大衆とコモディティー






「付加価値指向」とは、最近良く語られるキーワードだが、それを論じる前に、大衆が使うモノは「本質的にコモディティーである」ことを忘れてはならない。それは付加価値のあるモノは、基本的に誰にでも使いこなせるというものではないからだ。その違いが評価でき、その違いを出せてはじめて、付加価値となる。この違いがわかるヒトが、その領域の「エリート」である。「付加価値指向」とかいわれることが多いが、元来付加価値とはそういうものである。全てのヒトが、理解し評価できるモノでないからこそ、付加価値なのだ。

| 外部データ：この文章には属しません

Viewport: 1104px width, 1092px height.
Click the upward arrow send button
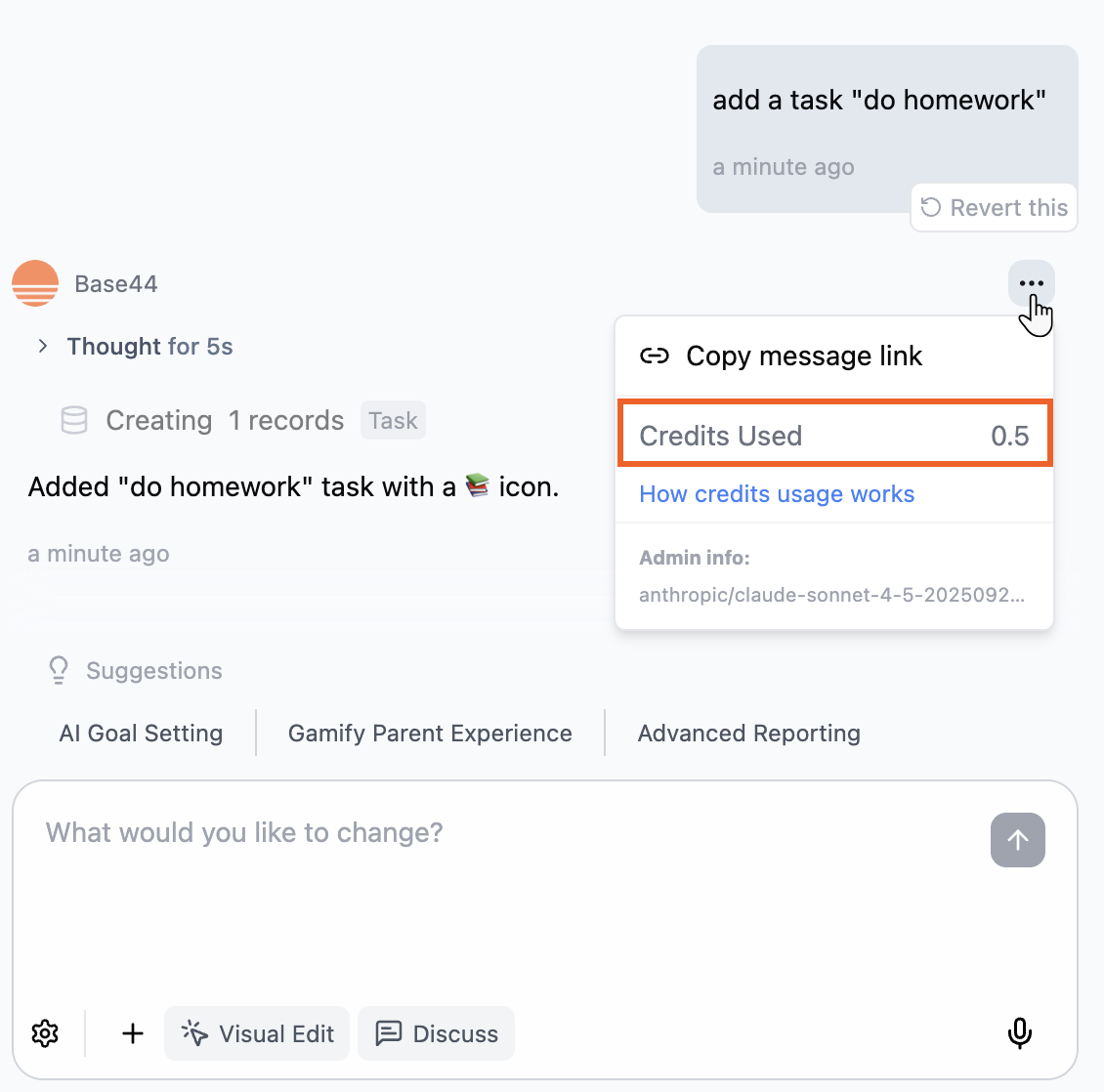pyautogui.click(x=1017, y=840)
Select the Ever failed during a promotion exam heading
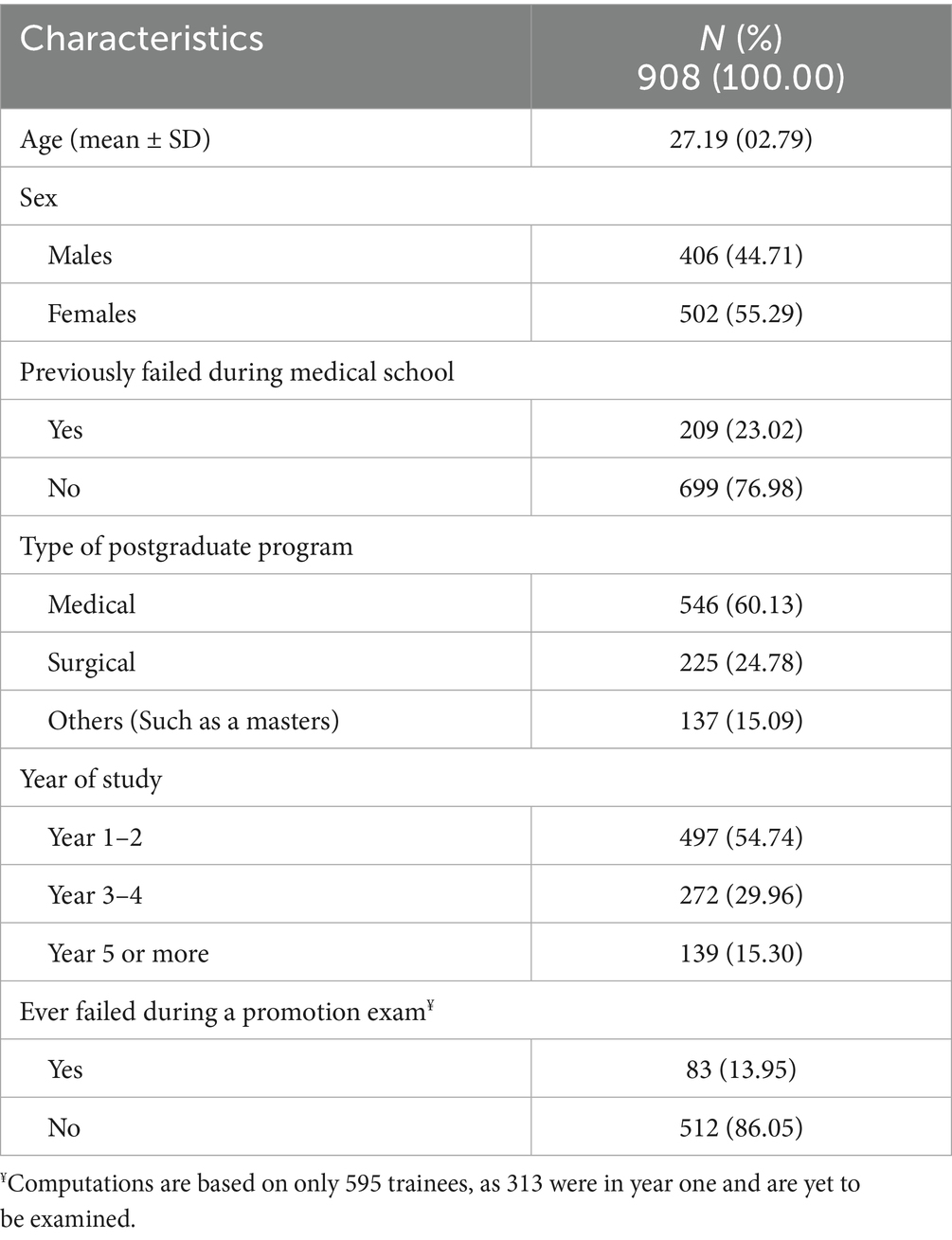952x1240 pixels. click(x=226, y=1012)
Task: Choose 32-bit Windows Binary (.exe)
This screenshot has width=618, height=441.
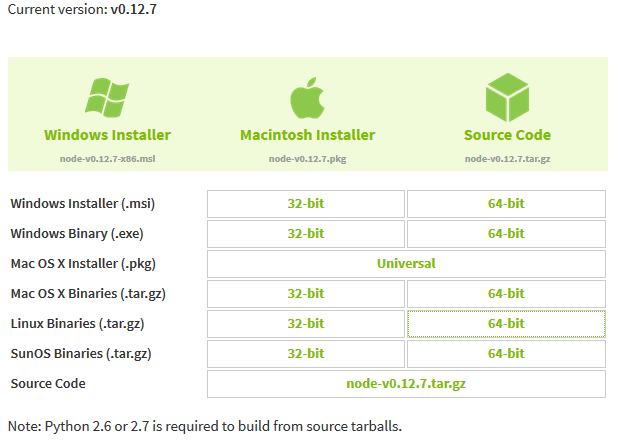Action: [x=306, y=234]
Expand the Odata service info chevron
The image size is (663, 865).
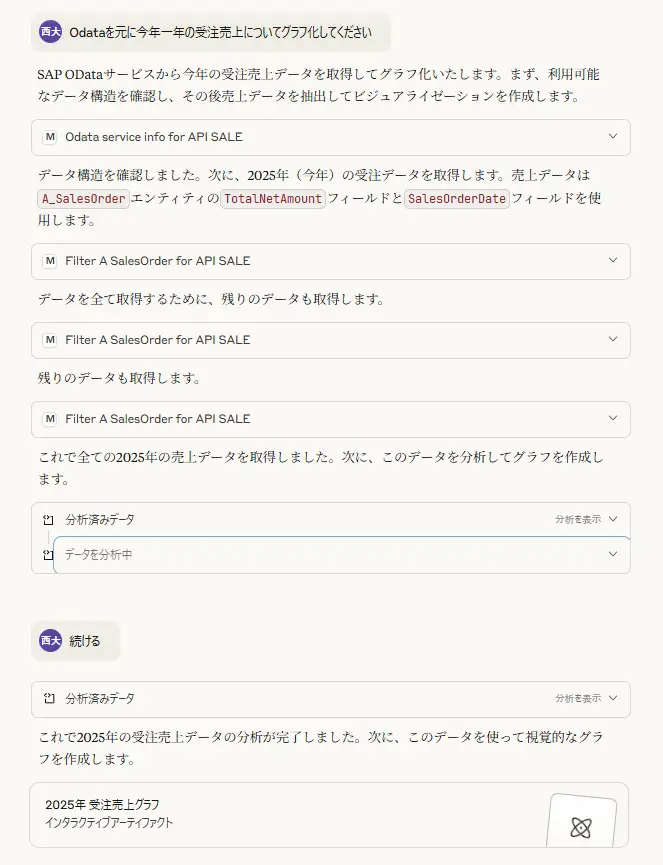[613, 136]
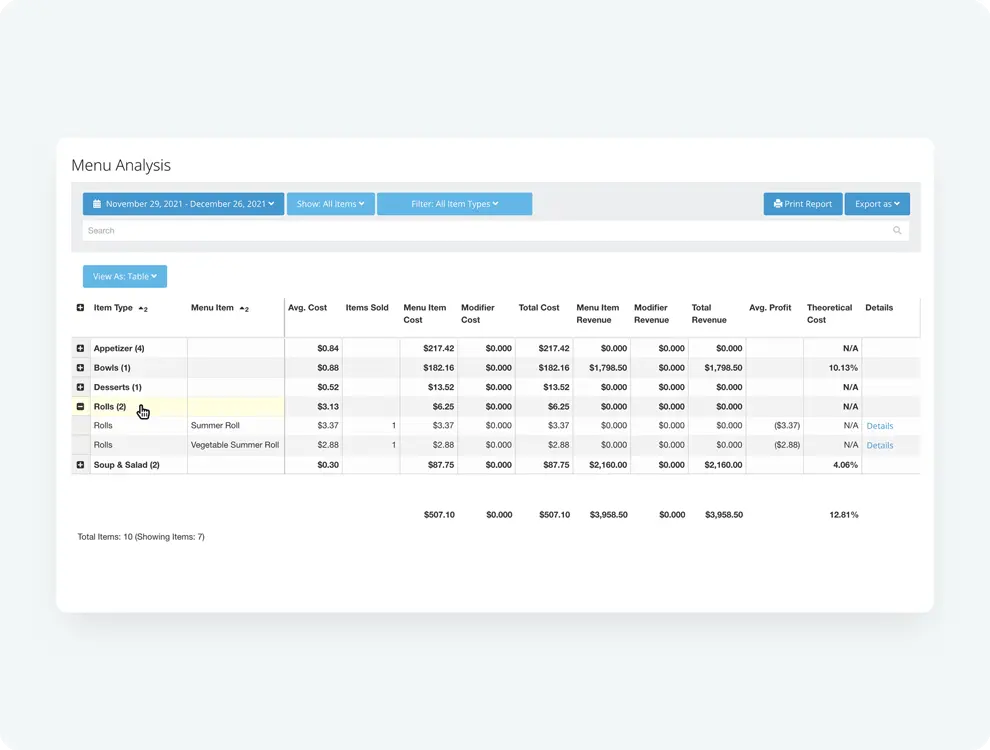The image size is (990, 750).
Task: Click the expand-all icon in table header
Action: [81, 308]
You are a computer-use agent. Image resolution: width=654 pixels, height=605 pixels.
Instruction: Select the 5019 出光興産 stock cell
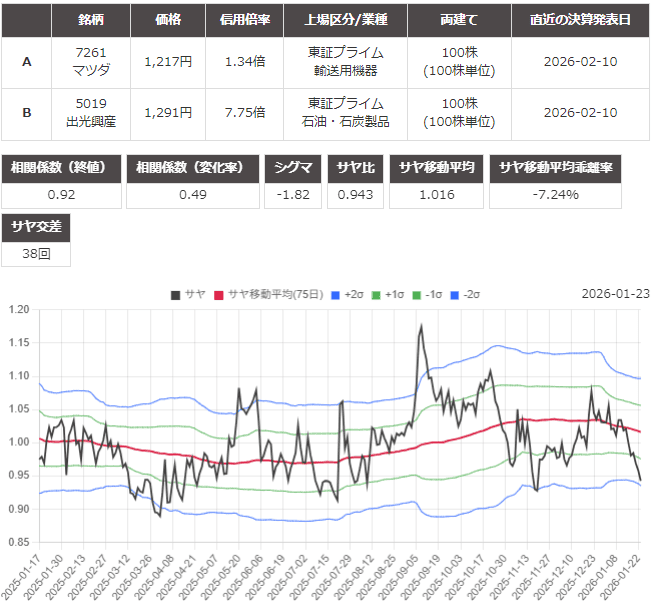tap(90, 113)
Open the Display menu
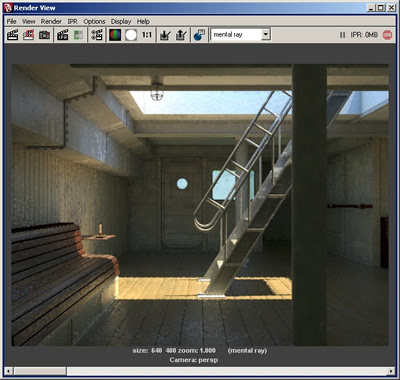The width and height of the screenshot is (400, 380). click(x=121, y=21)
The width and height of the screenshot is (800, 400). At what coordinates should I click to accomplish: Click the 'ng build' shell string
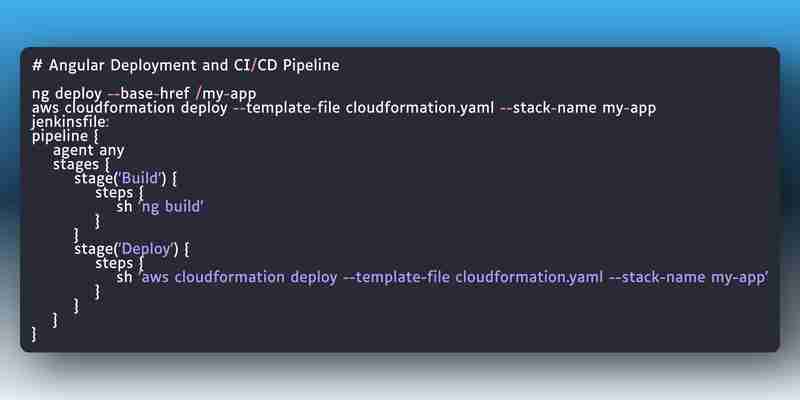(172, 207)
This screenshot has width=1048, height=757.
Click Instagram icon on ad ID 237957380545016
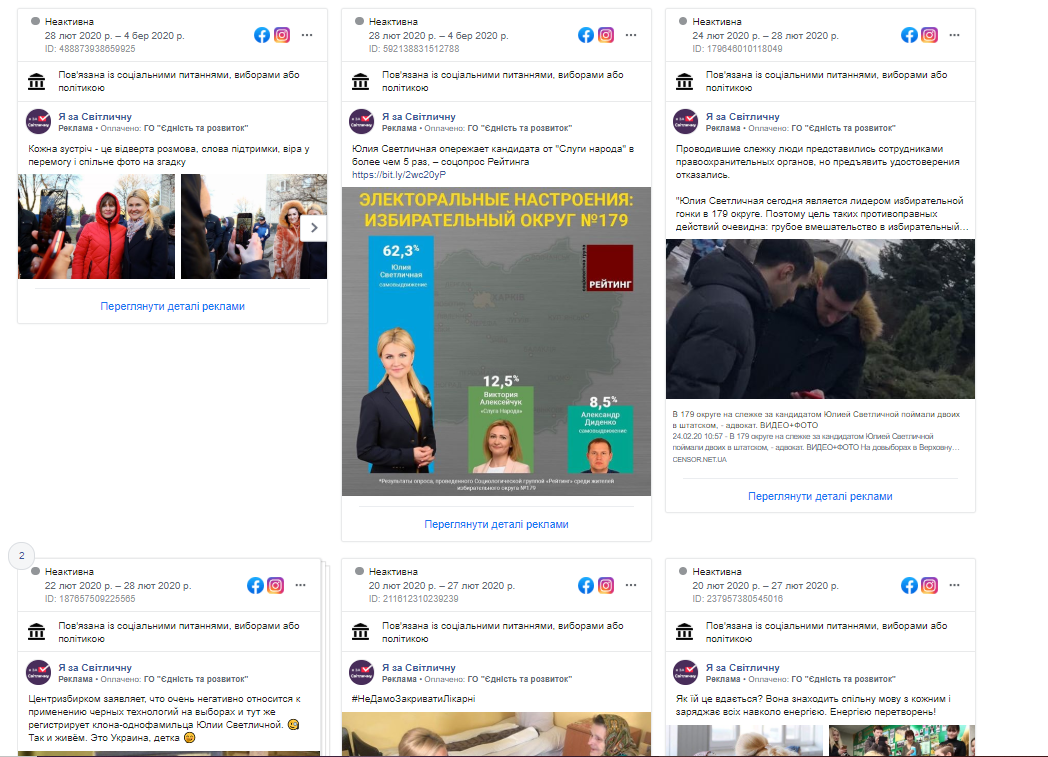(929, 586)
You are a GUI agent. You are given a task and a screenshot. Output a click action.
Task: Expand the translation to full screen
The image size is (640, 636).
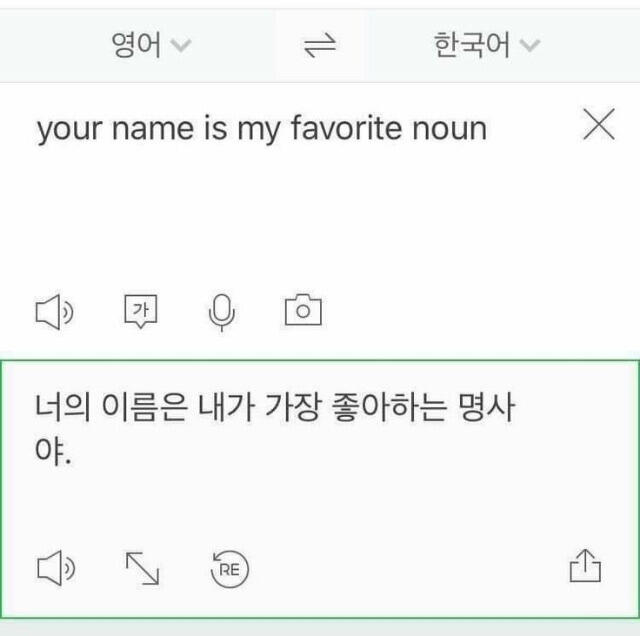point(142,569)

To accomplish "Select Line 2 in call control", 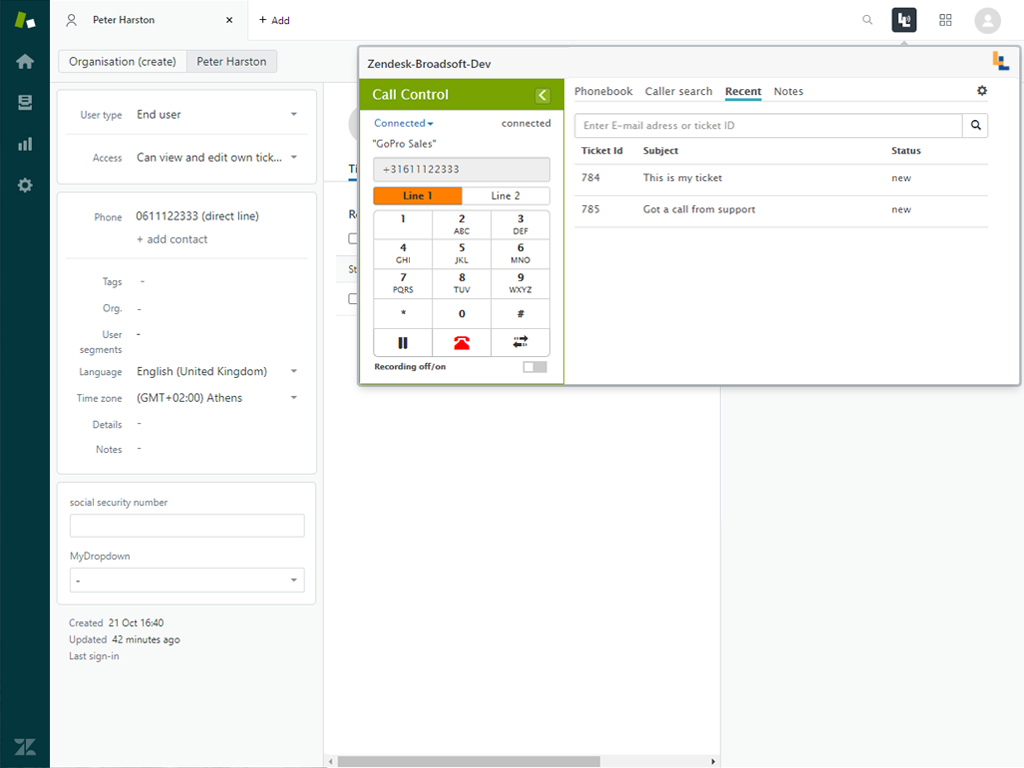I will 506,196.
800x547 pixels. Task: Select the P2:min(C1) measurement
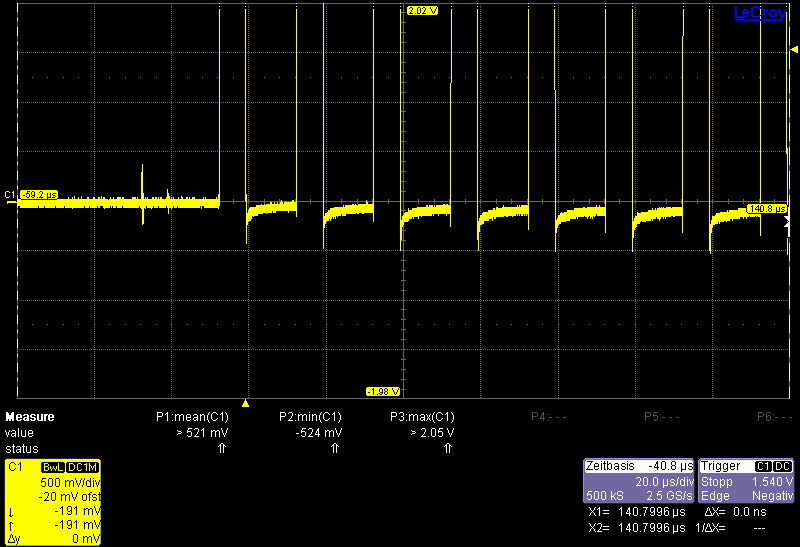pyautogui.click(x=310, y=417)
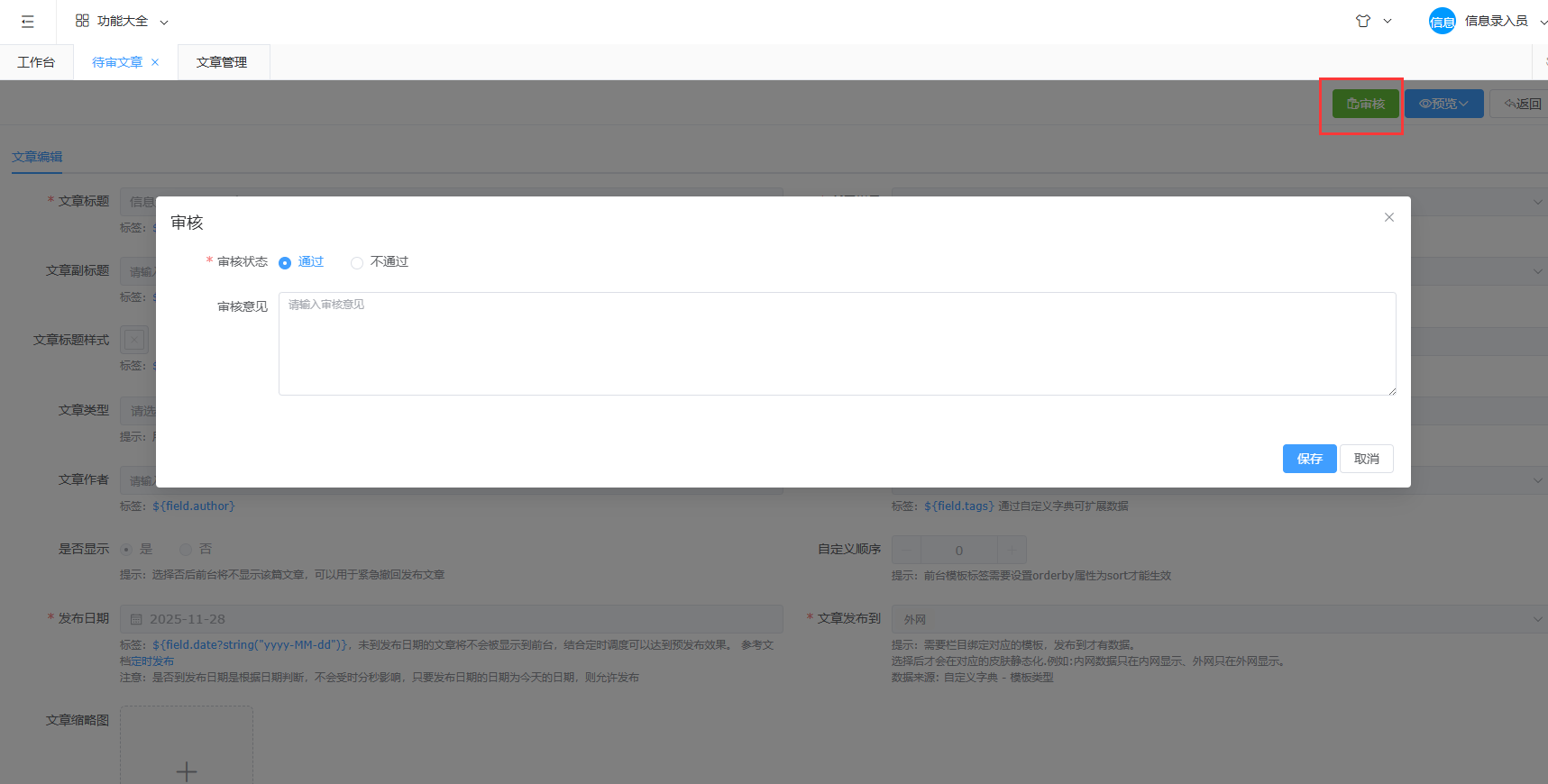This screenshot has width=1548, height=784.
Task: Open the 文章发布到 dropdown
Action: point(1219,619)
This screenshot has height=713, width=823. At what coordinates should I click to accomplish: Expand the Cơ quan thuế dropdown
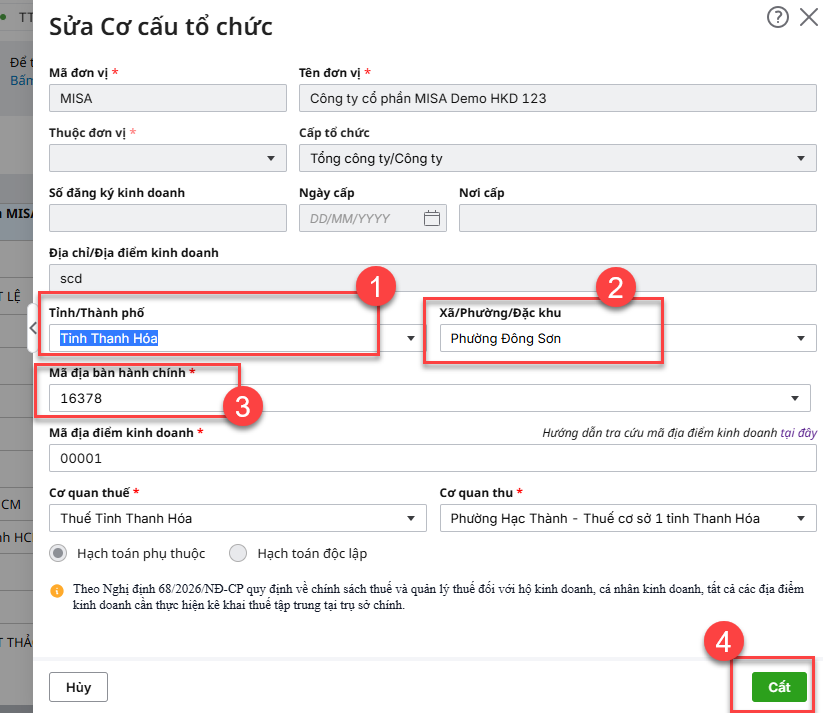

評価とは、そもそもそうい面を持っている。良くいわれるように、人間の能力評価は、被評価者と同等以上の能力を持っているヒトしか出来ない。自分よりスゴい相手に対しては、「スゴい」ことはわかっても、どのくらいスゴいのか、という比較評価はできない。日本の企業の場合、年功制度により、本人の能力と関係なく管理職ポストにつくことが多い。これでは評価者として不適切である。そもそも、能力評価は無理といわざるを得ない。日本企業で、きちんとした成果主義、能力主義が運用できないのは、このせいだ。

とはいうものの、「違いがわからないヒト」に対しても、「付加価値のある商品」は波及効果を持っている。だから、付加価値指向が商売になる。欧米の「高級ブランド」などは、そのよい例だろう。ブランドがブランドたる由縁は、個性溢れる優れたデザインだったり、素材の材質選定の良さだったり、伝統に支えられた作りこみの良さだったり、それなりに理由がある。そもそも優れた商品なのである。それなくして、マークだけつけても、ブランドイメージは維持できないし、逆にすぐに悪いブランドイメージが作られてしまう。

人間としての品格に富んだ「人間性豊かな」顧客は、これらの条件を充分わかった上でブランド品を愛用する。しかし、実はこういう人たちは、表面的なブランドにはコダわらない。ブランドがなくても、自分で審美眼を持っているから、いいモノはわかるし、そのメガネにかなうものだけを自分で選んで使っているからだ。だからこそ、こういう人たちは質が落ちれば、いくらブランドがついていようともその商品を買おうとはしない。ブランドをブランドたらしめているのは、こういうコアユーザーなのである。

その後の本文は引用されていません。